━━━━━ Document passage
Clone Detection
Posted by Shane Keats at 09:45 AM
Is Google Adwords getting scammed? McAfee SiteAdvisor has a solution.
The Web is full of interesting people. Take Ken Miyazawa, for example.

Ken is a man of strong opinions. Check out his endorsement of mymusicinc.com:
"I am very impressed with the speed of your download technology. The quality of the music is superior to my prior service."
He says the same thing about mimem.org/emusic:
"I am very impressed with the speed of your download technology. The quality of the music is superior to my prior service."
Peter Sanchez agrees. He has this to say about K-Lite Pro:
"I am very impressed with the speed of your download technology. The quality of the music is superior to my prior service."
Cindy Griffin is also a convert to K-Lite Pro, though not for Peter's reasons:
"I just happened to get into this, and now this is one of my favourite sites. I visit very often to get new music, softwares and stuff. Really a cool one. Thanx to the team." (sic)
She's identically effusive about k-lite.tk.
"...now this is one of my favourite sites."
In fact, Cindy is so compelling that her opinions themselves are worth copying. Hendick (sic?) Theodore writes that he too:
"...just happened to get into this, and now this is one of my favourite sites. I visit very often to get new music, softwares and stuff. Really a cool one. Thanx to the team."
Wow. Steve Richards feels the same way about Ares Ultra:
"I just happened to get into this, and now this is one of my favourite sites. I visit very often to get new music, softwares and stuff. Really a cool one. Thanx to the team."
What’s going on here? Has someone finally cloned a human being? Or is a massive wave of plagiarism sweeping the web?
━━━━━━━━━━
Problems to solve »
a) Alter the clone-detection post from "Wow. Steve Richards" through "sweeping the web?", inclusive, and write it out with "cloned" replaced by "copied".
b) Answer these questions about the clone-detection post:
(i) Who posted it?
(ii) Besides K-Lite Pro, which site does Cindy Griffin praise in identical terms?
(iii) About what does Steve Richards express the same opinion?
c) Resume the clone-detection post on copied endorsements at the point where it stops.
━━━━━ Material shown
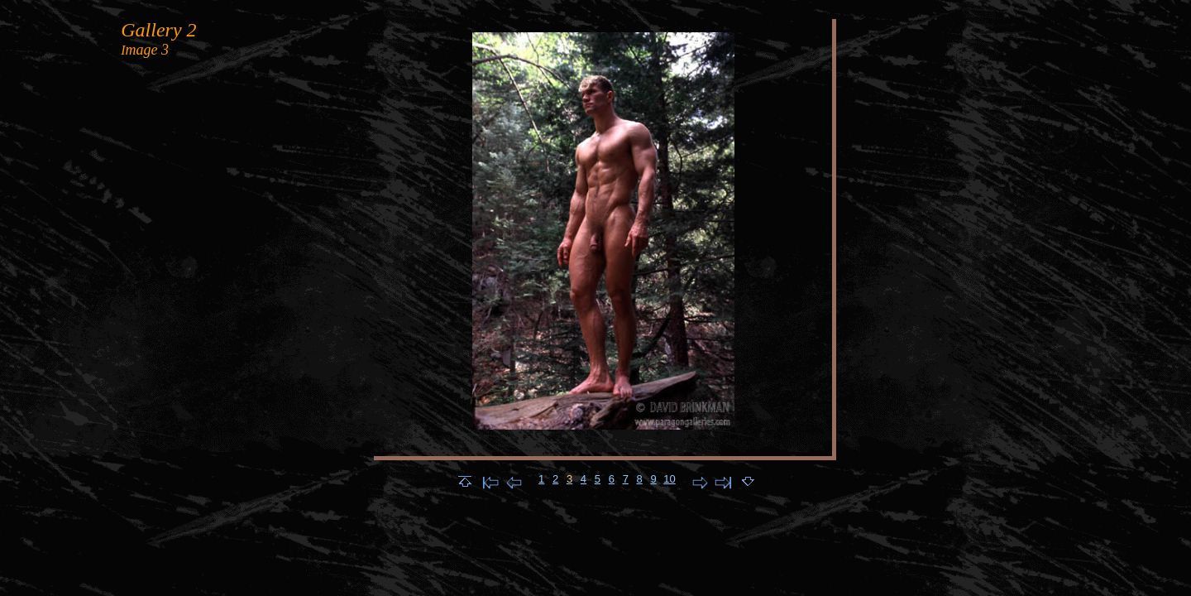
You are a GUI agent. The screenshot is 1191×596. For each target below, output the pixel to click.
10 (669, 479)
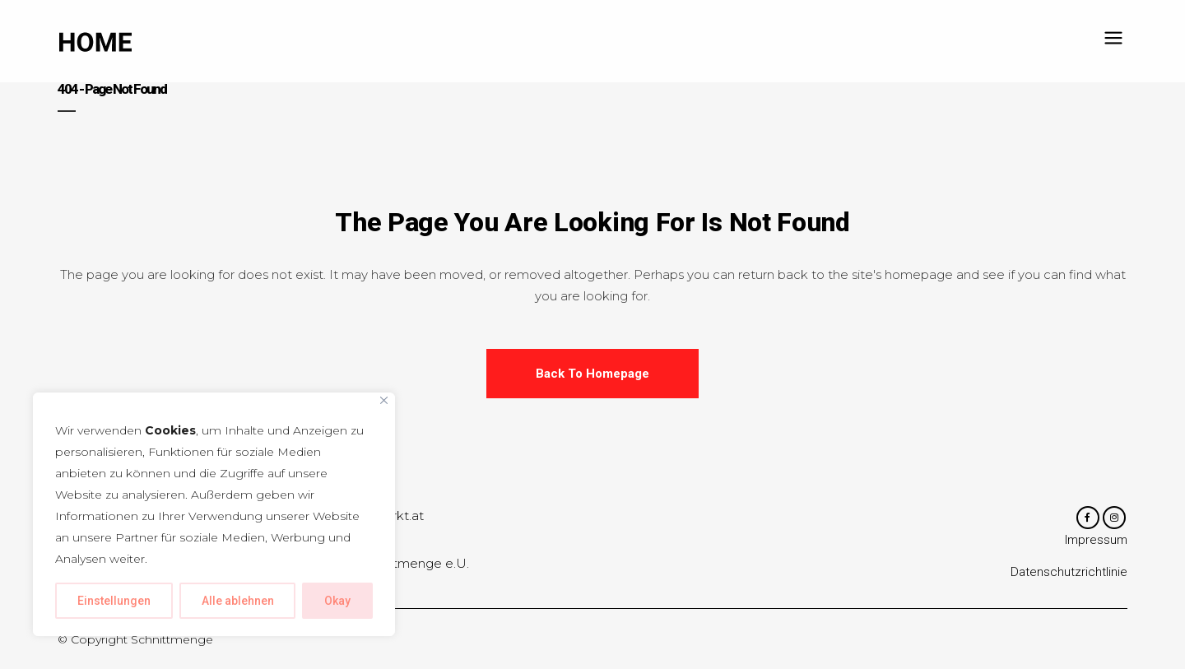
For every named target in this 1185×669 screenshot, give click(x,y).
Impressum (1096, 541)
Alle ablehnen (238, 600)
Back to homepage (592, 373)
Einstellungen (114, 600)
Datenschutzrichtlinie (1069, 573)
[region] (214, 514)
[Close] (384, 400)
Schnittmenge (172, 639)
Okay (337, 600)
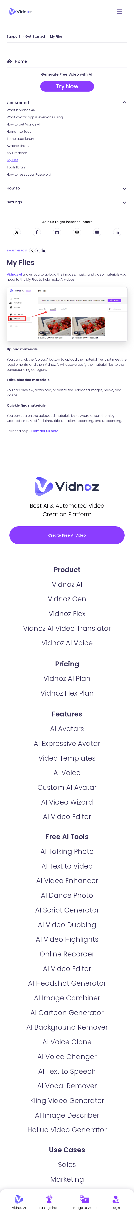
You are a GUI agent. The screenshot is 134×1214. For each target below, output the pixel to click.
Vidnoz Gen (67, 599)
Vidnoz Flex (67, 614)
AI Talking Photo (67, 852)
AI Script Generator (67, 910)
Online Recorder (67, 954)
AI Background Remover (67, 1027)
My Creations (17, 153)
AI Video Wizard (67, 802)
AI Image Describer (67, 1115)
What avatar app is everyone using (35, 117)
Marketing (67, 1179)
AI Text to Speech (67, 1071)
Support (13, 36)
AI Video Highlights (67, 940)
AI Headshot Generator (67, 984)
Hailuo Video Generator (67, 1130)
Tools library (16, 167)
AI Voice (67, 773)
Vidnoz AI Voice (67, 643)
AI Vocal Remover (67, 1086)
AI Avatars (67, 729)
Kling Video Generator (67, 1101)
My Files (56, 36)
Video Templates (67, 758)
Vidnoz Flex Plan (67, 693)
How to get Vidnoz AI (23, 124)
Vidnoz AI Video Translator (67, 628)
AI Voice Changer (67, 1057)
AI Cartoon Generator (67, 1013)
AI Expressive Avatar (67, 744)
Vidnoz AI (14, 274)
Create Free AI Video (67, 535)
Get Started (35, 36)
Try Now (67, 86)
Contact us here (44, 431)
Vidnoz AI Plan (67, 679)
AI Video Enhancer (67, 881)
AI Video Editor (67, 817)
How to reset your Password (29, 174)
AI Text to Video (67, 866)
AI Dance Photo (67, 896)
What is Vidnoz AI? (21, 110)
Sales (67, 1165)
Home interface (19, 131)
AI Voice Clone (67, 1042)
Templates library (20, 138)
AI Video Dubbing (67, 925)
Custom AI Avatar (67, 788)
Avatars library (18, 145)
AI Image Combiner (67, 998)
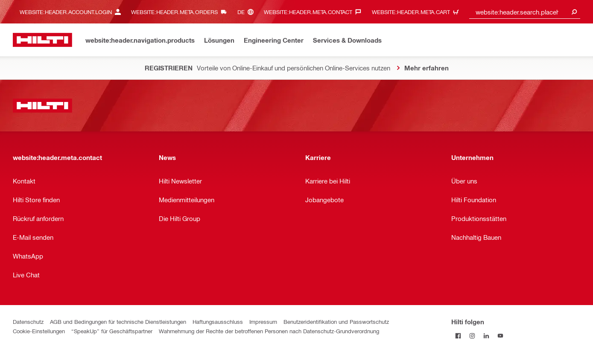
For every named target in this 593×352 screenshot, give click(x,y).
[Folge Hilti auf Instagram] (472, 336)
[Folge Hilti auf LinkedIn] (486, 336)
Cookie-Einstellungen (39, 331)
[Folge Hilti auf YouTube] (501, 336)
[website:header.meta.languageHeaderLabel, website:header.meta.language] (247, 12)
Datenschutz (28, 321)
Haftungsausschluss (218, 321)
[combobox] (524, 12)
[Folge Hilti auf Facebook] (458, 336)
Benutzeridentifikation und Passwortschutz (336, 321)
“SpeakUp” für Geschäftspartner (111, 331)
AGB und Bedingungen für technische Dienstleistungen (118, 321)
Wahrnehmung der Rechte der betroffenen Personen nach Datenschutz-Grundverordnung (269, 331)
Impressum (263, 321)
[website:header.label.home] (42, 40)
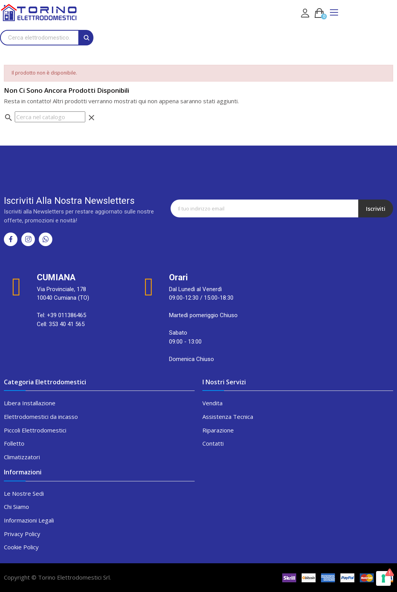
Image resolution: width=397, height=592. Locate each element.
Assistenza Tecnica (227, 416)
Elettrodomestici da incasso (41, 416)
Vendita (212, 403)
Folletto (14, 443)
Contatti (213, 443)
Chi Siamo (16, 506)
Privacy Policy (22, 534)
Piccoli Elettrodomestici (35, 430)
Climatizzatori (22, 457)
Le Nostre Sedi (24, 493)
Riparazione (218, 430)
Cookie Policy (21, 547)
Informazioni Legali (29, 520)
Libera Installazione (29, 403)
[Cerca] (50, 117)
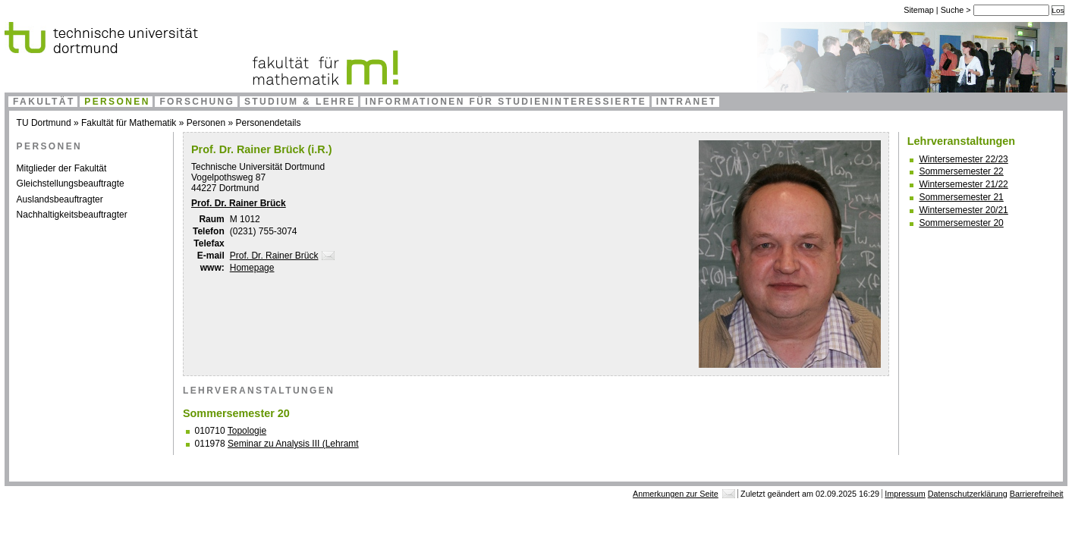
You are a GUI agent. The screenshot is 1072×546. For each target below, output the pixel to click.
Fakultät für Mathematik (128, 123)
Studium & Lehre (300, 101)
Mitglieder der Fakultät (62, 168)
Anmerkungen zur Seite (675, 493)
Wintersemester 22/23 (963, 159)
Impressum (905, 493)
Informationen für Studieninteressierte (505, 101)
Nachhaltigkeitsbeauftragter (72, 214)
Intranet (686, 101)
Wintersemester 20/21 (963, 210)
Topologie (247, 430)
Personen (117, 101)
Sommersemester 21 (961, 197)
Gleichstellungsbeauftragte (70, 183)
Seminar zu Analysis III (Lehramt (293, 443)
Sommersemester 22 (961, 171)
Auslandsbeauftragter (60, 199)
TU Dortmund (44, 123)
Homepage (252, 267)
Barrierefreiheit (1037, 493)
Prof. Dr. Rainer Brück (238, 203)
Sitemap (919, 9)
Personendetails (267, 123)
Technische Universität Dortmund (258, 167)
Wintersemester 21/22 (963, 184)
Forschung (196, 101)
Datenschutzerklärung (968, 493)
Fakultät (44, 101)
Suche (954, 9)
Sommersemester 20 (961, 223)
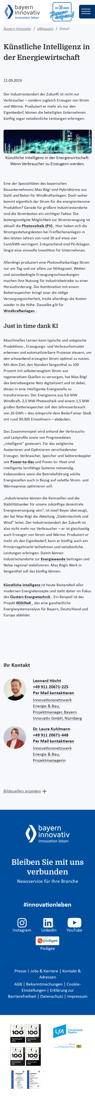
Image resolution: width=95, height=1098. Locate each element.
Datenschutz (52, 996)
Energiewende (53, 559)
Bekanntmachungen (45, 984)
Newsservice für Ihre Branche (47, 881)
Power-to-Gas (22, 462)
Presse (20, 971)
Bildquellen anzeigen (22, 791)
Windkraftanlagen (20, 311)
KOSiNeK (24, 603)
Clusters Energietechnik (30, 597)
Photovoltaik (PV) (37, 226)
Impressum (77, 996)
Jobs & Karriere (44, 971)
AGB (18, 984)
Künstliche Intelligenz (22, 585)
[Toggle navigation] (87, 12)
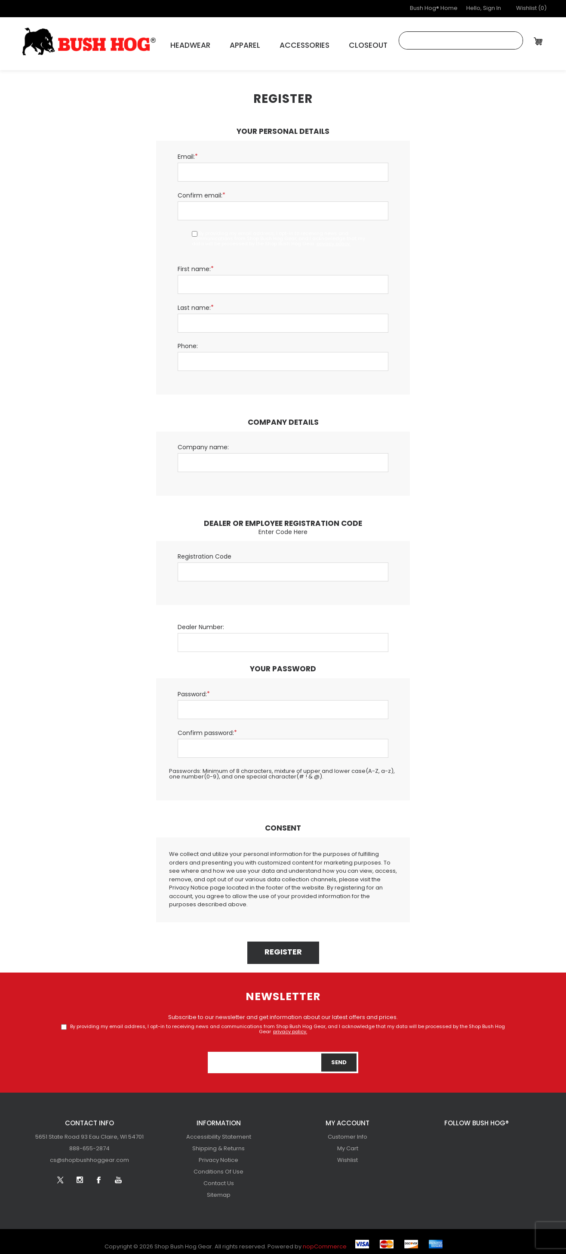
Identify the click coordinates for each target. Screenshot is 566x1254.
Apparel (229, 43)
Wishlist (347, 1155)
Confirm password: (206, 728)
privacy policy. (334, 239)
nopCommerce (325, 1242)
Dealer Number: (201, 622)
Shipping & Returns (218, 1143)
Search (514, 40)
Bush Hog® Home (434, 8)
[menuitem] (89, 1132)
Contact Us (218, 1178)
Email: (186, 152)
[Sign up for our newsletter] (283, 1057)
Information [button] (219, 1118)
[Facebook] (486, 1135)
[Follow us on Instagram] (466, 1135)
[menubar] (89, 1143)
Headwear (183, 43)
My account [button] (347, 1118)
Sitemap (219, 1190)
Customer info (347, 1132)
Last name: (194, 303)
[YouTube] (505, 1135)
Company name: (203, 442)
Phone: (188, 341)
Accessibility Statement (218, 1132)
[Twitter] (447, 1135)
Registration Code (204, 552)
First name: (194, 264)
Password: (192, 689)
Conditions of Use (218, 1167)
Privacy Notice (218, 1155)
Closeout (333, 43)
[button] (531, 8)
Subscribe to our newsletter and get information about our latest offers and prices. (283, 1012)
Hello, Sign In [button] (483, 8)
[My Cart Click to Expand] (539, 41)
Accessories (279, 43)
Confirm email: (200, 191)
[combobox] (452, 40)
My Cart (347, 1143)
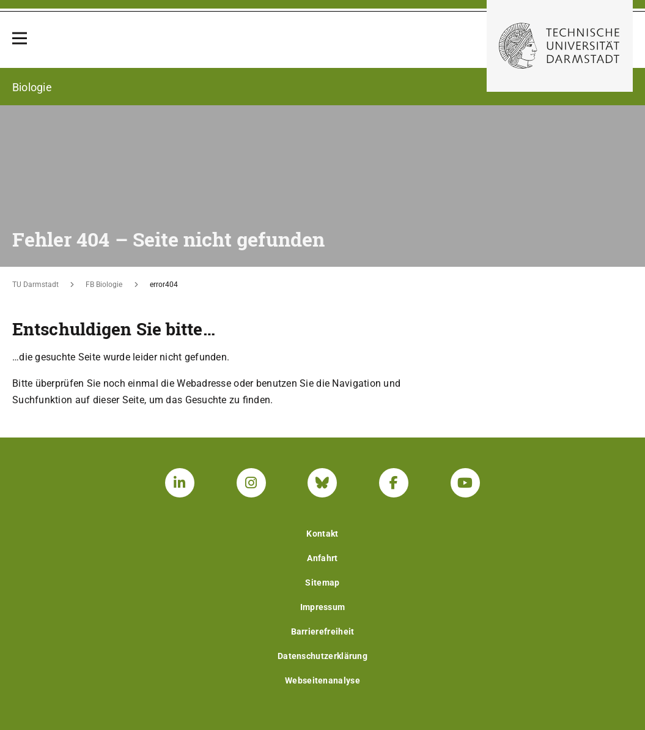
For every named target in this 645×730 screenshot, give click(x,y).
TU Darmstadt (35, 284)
━━━━━━━━━━
Outputs »
a)
Wow. Steve Richards feels the same way about Ares Ultra:
"I just happened to get into this, and now this is one of my favourite sites. I visit very often to get new music, softwares and stuff. Really a cool one. Thanx to the team."
What’s going on here? Has someone finally copied a human being? Or is a massive wave of plagiarism sweeping the web?

b)
(i) Shane Keats
(ii) k-lite.tk
(iii) Ares Ultra

c)
The Clone Wars
What’s going on is that the bad guys are using shortcuts, and we’ve found a way to cut them off at the pass. Why are there so many nearly identical scam sites on the web? One reason for this proliferation is the quest for the perfect site, the one that maximizes profits and minimize costs. And we can safely assume that profit maximization can be enhanced by testing sales pitch variations. Does site design A yield better click-through than site design B? What about site design C? Cost minimization can be enhanced by making site changes incrementally. Swap this graphic for that graphic, but keep the text and HTML. Change the URL but keep the text. Rearrange frames in the HTML but keep the graphics the same.
Ben Edelman, a technical advisor to SiteAdvisor and a spyware researcher, noted another, perhaps more significant motivation. Recall a recent announcement by Google announcing a change in Adwords policy. Going forward, Adwords would allow at most one ad listing for a given landing domain name. By copying the same site onto multiple domain names, a site can try to avoid this restriction and get multiple ad listing slots. It's possible that small tweaks like variations in color scheme, text or layout could also helpful to this end, in preventing Google's automated (and perhaps also human) reviewers from flagging all the sites as dupes.
When we first noticed these common text strings for file sharing scam sites, we asked Hugo Liu, a post-doc at the MIT Media Lab and another one of our technical advisors, if there was any way he could use this to help. Hugo specializes in semantic analysis. He tries to find patterns and meaning in what appear to be random data. Hugo began to play.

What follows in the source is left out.